_Source excerpt_.
========================================================================
Court of Appeals of Iowa
Nov 16, 2001
No. 1-464 / 00-1591 (Iowa Ct. App. Nov. 16, 2001)

Opinion

No. 1-464 / 00-1591.

Filed November 16, 2001.

Appeal from the Iowa District Court forCass County, JAMES M. RICHARDSON, Judge.

The petitioner appeals the district court's ruling on judicial review, which affirmed the respondent's revocation of his driver's license for a chemical test refusal. AFFIRMED.

John M. Trewet, of Rutherford, Trewet Knuth, Atlantic, for appellant.

Thomas J. Miller, Attorney General, and David A. Ferree, Special Assistant Attorney General, and Noel C. Hindt, Assistant Attorney General, for appellee.

Considered by SACKETT, C.J., and VOGEL and VAITHESWARAN, JJ.


Craig Lang appeals the district court ruling that affirmed the Iowa Department of Transportation's decision to revoke his driver's license, under Iowa Code Chapter 321J, for a chemical test refusal. We find substantial evidence in support of the revocation decision and affirm.

Background Facts and Proceedings . Craig Lang admitted to driving a motor vehicle involved in a one-vehicle accident in Jasper County and was arrested by Iowa State Trooper Neil Wellner for operating while intoxicated. During Lang's transportation to jail, portions of the conversation between Lang and Wellner were captured by Wellner's in-vehicle camera. The mutual exchanges were cordial and, in addition to accident and alcohol related issues, included topics such as Lang's work and his mother's health.

Shortly before arriving at the jail, Lang initiated a series of general inquires related to his arrest. He asked about his length of incarceration, to which Wellner responded with general information about the initial appearance the following morning. Lang then asked if he would be able to call his mother and sister, and Wellner confirmed that he would be able to do so, and that a phone would be available at the jail. Finally, Lang inquired as to whether he would be provided dinner and whether he would be able to attend church the following morning.
========================================================================
_Data provided_.

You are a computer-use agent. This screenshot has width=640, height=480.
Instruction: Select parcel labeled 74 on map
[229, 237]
========================================================================
_Problems_.
• A. In the Iowa appeals opinion, list every matter Craig Lang asked Trooper Wellner about shortly before they arrived at the jail.
• B. Using the Iowa appeals opinion, state whether each statement agrees with it. Answer yes or no, and quote the words that decide it.
(i) The district court affirmed the revocation of the petitioner's driver's license.
(ii) The exchanges between Lang and Wellner during the ride to jail were hostile.
(iii) Wellner told Lang that a phone would be available at the jail.
• C. Carry the Iowa appeals opinion forward from its last sentence.

_Results for the exercise_.
• A.
- How long he would be incarcerated
- Whether he would be able to call his mother and sister
- Whether he would be provided dinner
- Whether he would be able to attend church the following morning

• B.
(i) Yes: "which affirmed the respondent's revocation of his driver's license for a chemical test refusal"
(ii) No: "The mutual exchanges were cordial"
(iii) Yes: "Wellner confirmed that he would be able to do so, and that a phone would be available at the jail"

• C.
Once at the jail Wellner read Lang the implied consent and requested that he undergo a chemical breath test. Implied consent was invoked after Lang failed four attempts to complete the test. At no time did Lang make a phone call of any kind. Lang's driver's license was revoked, and he appealed the decision.

At the agency hearing, Wellner testified that once at the jail, Lang made no request to call a family member or an attorney, even though a phone was close by. Wellner further testified that if a request had been made at the jail, Lang would have been allowed to place a call. Lang did not testify at the hearing. The revocation was affirmed by the administrative law judge and by the Department of Transportation's reviewing officer. Lang then filed a petition for judicial review, and the district court affirmed the agency decisions. Lang now appeals the district court ruling.

Scope of Review . Our review of agency decisions is governed by Iowa Chapter 17A and is limited to correction of errors at law. Iowa Code § 17A.19 (West Supp. 1999). See also Bromeland v. Iowa Dep't of Transp., 562 N.W.2d 624, 625 (Iowa 1997). A party challenging agency action bears the burden of demonstrating the action's invalidity and resulting prejudice. Iowa Code § 17A.19(8)(a) (West Supp. 1999). This can be shown in a number of ways, including proof that the action was unsupported by substantial evidence in the record, when that record is viewed as a whole. Iowa Code § 17A.19(10)(f) (West Supp. 1999). Substantial evidence is that which would allow a reasonable mind to reach the same conclusion as the decision maker. Lubka v. Iowa Dept. of Transp. Motor Vehicle Div., 599 N.W.2d 466, 468 (Iowa 1999).

Right to Consultation with Counsel or Family . Lang contends he was wrongfully denied the right to call his mother or sister before submitting to the chemical test, after making such requests in the patrol car during transport. An arrested person must be permitted to call, consult, or see a family member after arriving at jail. Iowa Code § 804.20 (1999). When implied consent is invoked by the arresting officer, the arrestee has a limited right to make such a call before deciding whether to submit to chemical testing. State v. Vietor, 261 N.W.2d 828, 831 (Iowa 1978) (noting right to consultation must not be allowed to interfere with need to timely administer the test). This right applies to administrative revocation proceedings as well as criminal prosecutions. Ferguson v. State, Dept. of Transp., Motor Vehicle Div., 424 N.W.2d 464, 466 (Iowa 1988).

While section 804.20 mandates that the detained person be allowed an opportunity to place a call, it does not require that the officer inform the detainee of his right to consultation. Didonato v. Iowa Dept. of Transp., Motor Vehicle Div ., 456 N.W.2d 367, 370-71 (Iowa 1990). Lang must have made a good faith request to speak with his family members, and whether such a request was made is determined by an objective consideration of the statements and conduct of Lang and Wellner, as well as the surrounding circumstances. Ferguson , 424 N.W.2d at 466. After reviewing the record, including the video tape, and applying such a standard, we find substantial evidence supports a finding that no section 804.20 request was made.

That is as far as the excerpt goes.